§ **Vorliegender Auszug**
- - -

Allerdings muß auch gesagt werden, daß die schlimmsten Mitglieder des Kardinalskollegiums aus der Zeit vor Papst Franziskus stammen. Das gilt auch für die nun neu ernannten Kardinäle. Die schlimmsten unter den Neuen, so sagt man mir, sind der Neuseeländer Dew, der Portugiese Clemente und der Uruguayer Sturla. Der Patriarch von Lissabon gehört dabei sogar noch zu den besten Vertretern des portugiesischen Episkopats, das in Summe medioker ist. Sein Vorgänger, Patriarch Policarpo war einfach nur ein feierlicher Tölpel und man kann nur hoffen, daß der neue Kardinal sich nicht ebenso verhält. Sturla von Montevideo scheint mir immer wieder einfach nur ein Salesianer ohne Bildung zu sein, wie es mehrere von ihnen gibt, die wie durch ein Glückspiel unverdient auf ihre Posten gekommen zu sein scheinen.
Man sagt mir zudem, daß einer der beiden neuernannten italienischen Diözesanbischöfe schlecht, der andere hingegen ausgezeichnet sein soll. Als sehr gute und ebenso überraschende Ernennung kann ich jene des emeritierten italienischen Kurienvertreters De Magistris anführen.
Schlecht ist die Ernennung des Kardinalnepoten aus Vietnam, der demnächst im Wahlkollegium sitzen wird. Wir sprechen dem Papst aber nicht das Recht auf die Laune ab, einen Freund auszuzeichnen.

- - -

§ **Rohdaten**
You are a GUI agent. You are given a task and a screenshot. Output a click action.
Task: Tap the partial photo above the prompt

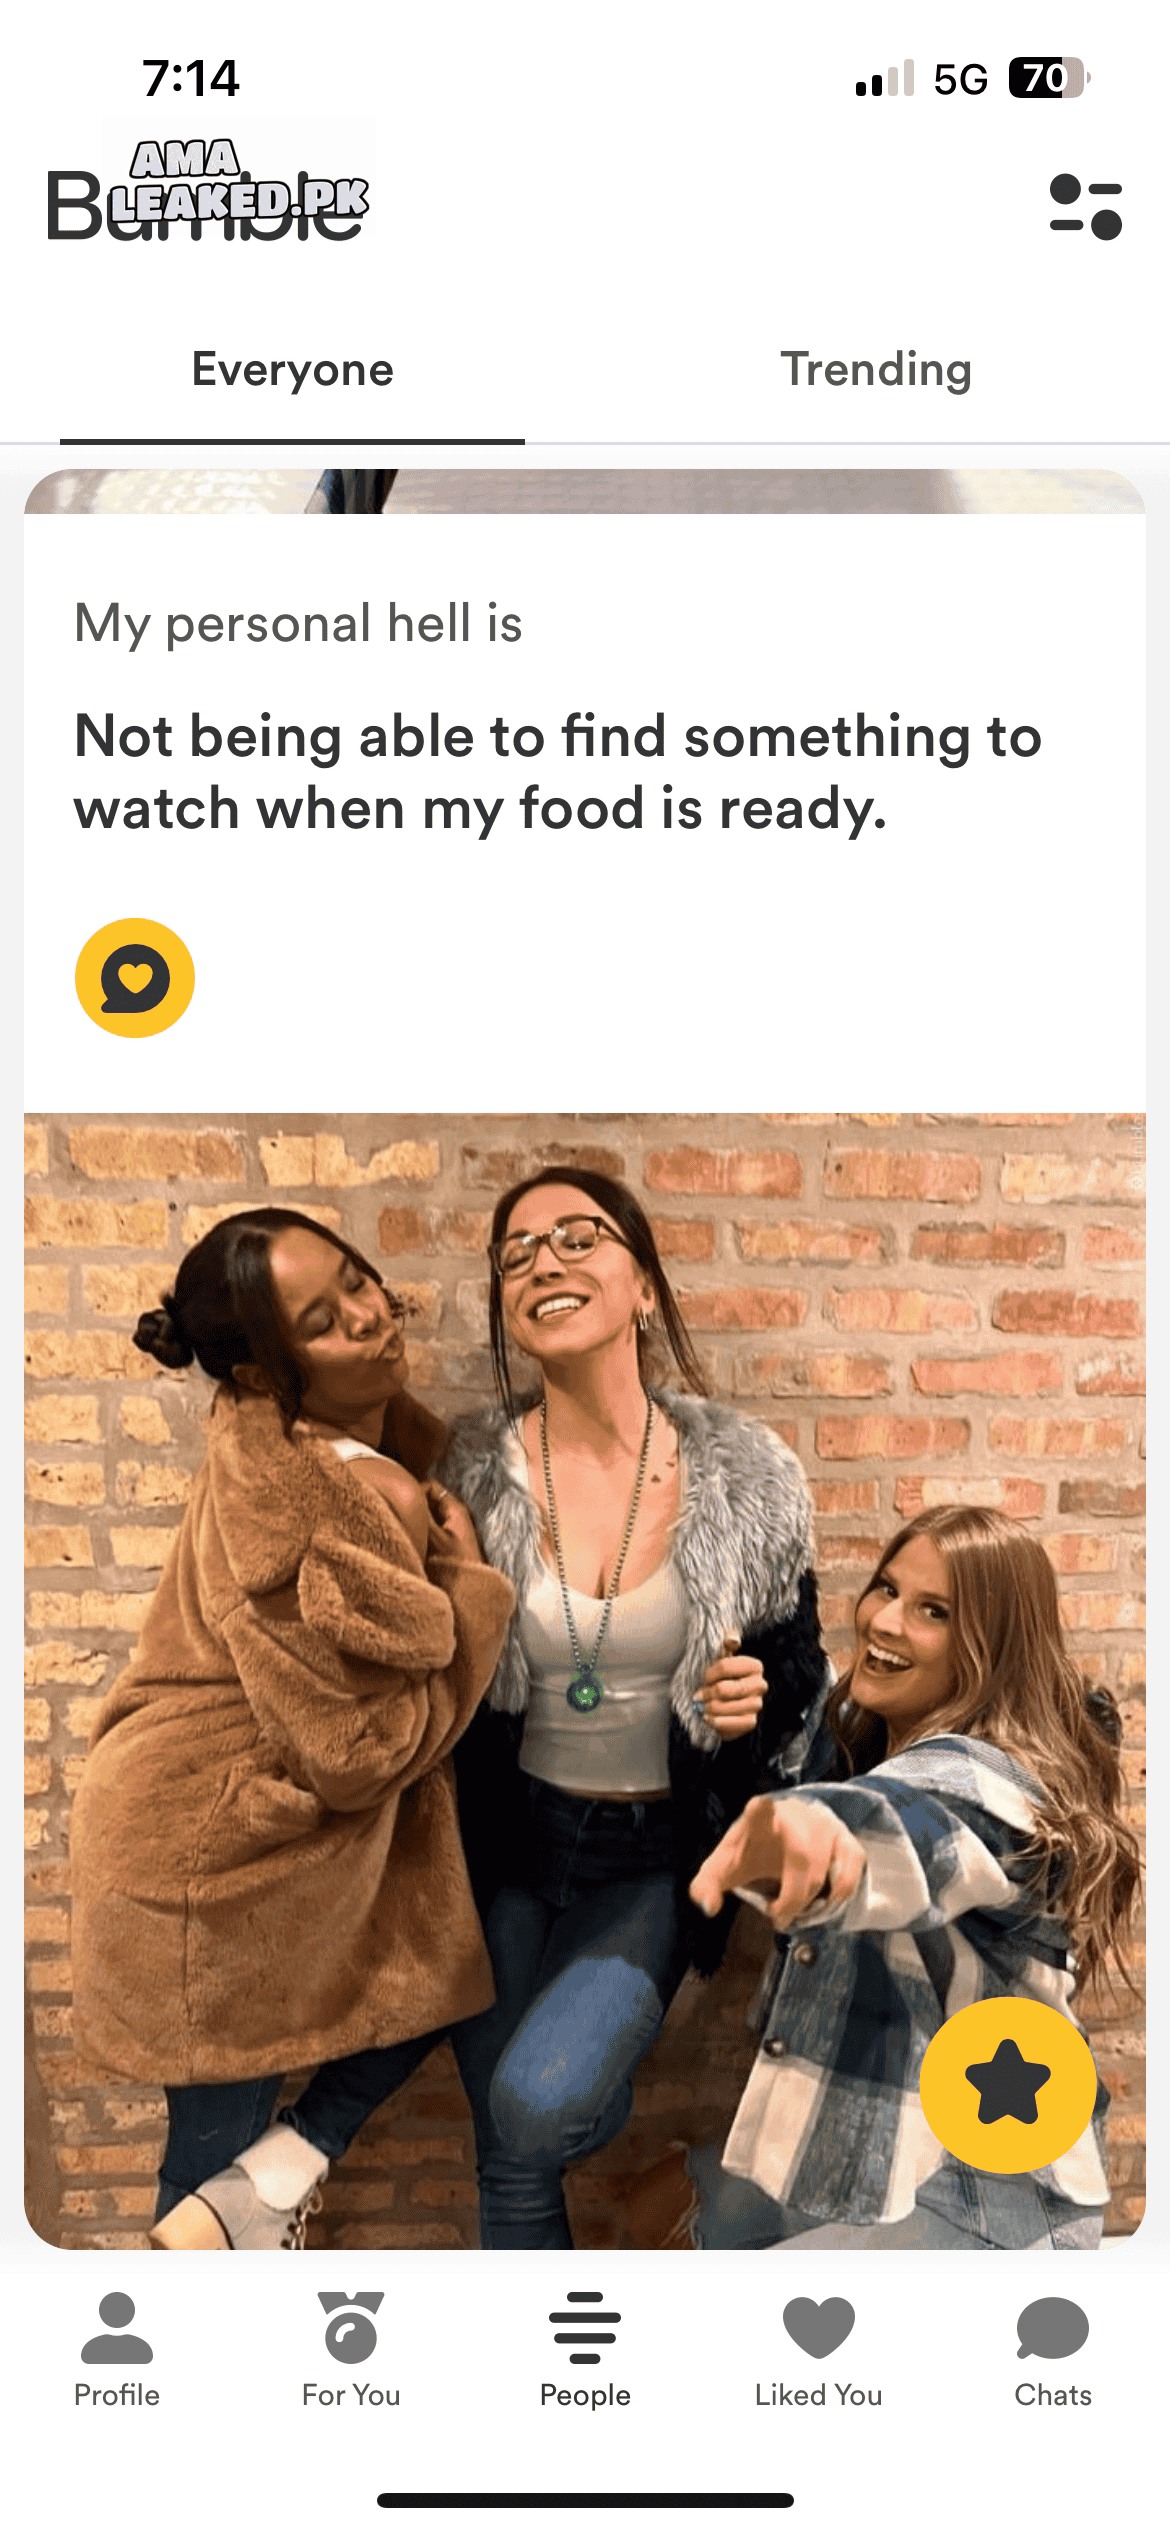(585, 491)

- - -

§ **Aufgabenziel**
Wie beurteilt der Auszug über die neuen Kardinäle die Ernennung des Kardinalnepoten aus Vietnam, und warum stellt er sie dennoch nicht grundsätzlich in Frage?

§ **Ergebnis der Übung**
Er nennt die Ernennung schlecht. Dennoch spricht er dem Papst nicht das Recht auf die Laune ab, einen Freund auszuzeichnen.